濱田さんの田んぼでは、無農薬栽培にも取り組んでおられます。散布する農薬の量や濃度、時期などの使用基準を守れば、残留はしないというものの、これまでの経験から農薬を使うことに疑問を持つようになったとのこと。
「栽培履歴を、買ってくれる人に堂々と見せられるだろうか。予防のための農薬なら、それほど必要ないんじゃないだろうか。」
無農薬だと、虫が出るし、病気になるし、草も生えます。でも、なんとかして、無農薬栽培の方法を確立したい、という濱田さん。

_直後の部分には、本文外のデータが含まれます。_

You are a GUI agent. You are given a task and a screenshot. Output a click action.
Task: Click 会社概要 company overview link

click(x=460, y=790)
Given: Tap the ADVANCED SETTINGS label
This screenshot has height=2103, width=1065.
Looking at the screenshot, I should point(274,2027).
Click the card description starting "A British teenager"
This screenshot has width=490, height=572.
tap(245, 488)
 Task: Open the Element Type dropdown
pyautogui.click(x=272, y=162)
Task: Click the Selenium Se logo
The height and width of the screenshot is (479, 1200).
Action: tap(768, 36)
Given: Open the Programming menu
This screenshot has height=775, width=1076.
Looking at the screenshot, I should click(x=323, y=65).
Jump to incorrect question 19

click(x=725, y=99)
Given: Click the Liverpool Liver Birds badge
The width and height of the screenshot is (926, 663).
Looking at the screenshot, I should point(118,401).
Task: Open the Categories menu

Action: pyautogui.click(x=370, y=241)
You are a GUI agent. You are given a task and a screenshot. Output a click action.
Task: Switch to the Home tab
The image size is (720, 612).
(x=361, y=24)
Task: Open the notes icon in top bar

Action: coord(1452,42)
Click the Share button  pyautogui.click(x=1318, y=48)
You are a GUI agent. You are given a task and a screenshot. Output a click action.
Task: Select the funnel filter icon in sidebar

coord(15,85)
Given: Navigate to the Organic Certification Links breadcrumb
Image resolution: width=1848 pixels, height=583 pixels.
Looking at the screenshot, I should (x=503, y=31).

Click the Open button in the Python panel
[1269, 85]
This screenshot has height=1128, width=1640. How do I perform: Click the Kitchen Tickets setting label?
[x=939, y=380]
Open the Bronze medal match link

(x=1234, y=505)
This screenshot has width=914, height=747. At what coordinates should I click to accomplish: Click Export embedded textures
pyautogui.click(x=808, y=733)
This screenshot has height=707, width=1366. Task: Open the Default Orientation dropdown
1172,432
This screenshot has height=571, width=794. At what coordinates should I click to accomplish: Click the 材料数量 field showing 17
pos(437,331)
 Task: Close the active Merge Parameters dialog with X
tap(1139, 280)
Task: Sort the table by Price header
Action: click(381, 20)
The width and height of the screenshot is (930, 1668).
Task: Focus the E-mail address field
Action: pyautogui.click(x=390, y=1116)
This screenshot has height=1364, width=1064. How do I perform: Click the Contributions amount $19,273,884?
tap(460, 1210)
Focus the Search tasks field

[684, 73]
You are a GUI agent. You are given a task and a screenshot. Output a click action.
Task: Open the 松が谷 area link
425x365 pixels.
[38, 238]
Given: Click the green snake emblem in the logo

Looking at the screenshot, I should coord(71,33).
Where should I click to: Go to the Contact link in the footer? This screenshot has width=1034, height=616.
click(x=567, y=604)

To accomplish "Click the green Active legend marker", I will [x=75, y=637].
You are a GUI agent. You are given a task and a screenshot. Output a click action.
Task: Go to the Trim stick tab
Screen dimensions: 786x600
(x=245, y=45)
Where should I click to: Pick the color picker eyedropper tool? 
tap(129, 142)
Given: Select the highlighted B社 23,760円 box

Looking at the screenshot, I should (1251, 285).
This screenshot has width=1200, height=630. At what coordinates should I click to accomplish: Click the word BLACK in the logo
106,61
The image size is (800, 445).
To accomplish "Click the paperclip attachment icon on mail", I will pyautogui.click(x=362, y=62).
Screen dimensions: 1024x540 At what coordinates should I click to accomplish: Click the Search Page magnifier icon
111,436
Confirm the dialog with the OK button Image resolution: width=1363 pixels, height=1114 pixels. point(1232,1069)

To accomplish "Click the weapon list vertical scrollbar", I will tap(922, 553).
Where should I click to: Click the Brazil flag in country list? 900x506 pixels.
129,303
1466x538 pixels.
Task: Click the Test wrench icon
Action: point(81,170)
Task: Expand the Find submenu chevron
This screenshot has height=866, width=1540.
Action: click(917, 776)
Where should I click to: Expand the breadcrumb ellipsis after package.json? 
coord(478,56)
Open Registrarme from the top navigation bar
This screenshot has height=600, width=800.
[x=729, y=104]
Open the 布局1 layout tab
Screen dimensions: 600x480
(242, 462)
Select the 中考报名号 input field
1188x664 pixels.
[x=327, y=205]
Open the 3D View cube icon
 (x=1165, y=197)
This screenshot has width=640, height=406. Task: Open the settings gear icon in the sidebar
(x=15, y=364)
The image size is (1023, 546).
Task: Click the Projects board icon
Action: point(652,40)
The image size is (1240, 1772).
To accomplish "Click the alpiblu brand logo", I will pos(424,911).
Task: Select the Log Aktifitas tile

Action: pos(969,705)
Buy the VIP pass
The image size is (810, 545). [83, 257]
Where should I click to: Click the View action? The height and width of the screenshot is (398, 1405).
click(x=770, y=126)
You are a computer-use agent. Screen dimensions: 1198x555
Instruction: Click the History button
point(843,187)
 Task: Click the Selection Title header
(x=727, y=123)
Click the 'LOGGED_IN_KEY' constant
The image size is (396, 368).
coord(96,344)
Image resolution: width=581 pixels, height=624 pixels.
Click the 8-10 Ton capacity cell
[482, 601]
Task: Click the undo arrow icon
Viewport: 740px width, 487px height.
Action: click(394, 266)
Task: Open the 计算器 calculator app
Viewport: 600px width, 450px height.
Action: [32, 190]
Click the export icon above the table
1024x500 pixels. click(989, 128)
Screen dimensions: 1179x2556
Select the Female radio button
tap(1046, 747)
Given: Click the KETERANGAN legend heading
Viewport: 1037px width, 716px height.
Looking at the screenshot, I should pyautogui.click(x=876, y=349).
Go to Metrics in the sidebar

「理想は無農薬なんですが、今の僕の技術では、草だらけで手間の割に収量が少ない。無農薬は、草とのたたかい。でも、なにか方法があるはず。克服したいというか、僕のひとつの目標です。」
最後に見せてもらった田んぼは、ちょうどイネの花が咲いたところ。風通しを良くするため、通常よりも間隔をあけて植えてあるそうです。1平方メートルあたり45株ぐらいにすることで、虫もつきにくくなるとか。全くの無農薬は難しくても、手間と工夫でなるべく農薬は減らし、お米をおいしくするための努力を欠かしません。
「直売をするようになって、栽培方法が変わってきた。お客さんにおいしい、と言ってもらったら、どうしておいしいかを考えるようになる。どういうやり方がいいのかを考えて、いろいろな農法を試したりしている。農協に出すだけだったら、栽培ごよみのとおりに作ればいいけど、自分たちで売るときは、何か付加価値をつけないといけない。」
濱田ファームとしての将来像は?
「これからも農業は続けていくと思うけど、10年先にどうなっているかはあまり想像していない。ただ、芯が1本通っていなければいけないとは思う。それが、『おいしい米をつくる』ということ。おいしくなければ、濱田ファームの米じゃない。」
力強い言葉に、挑戦者としての気概を感じます。これからいよいよ実りの秋、そして新米の季節。濱田さんのおいしいお米、楽しみです!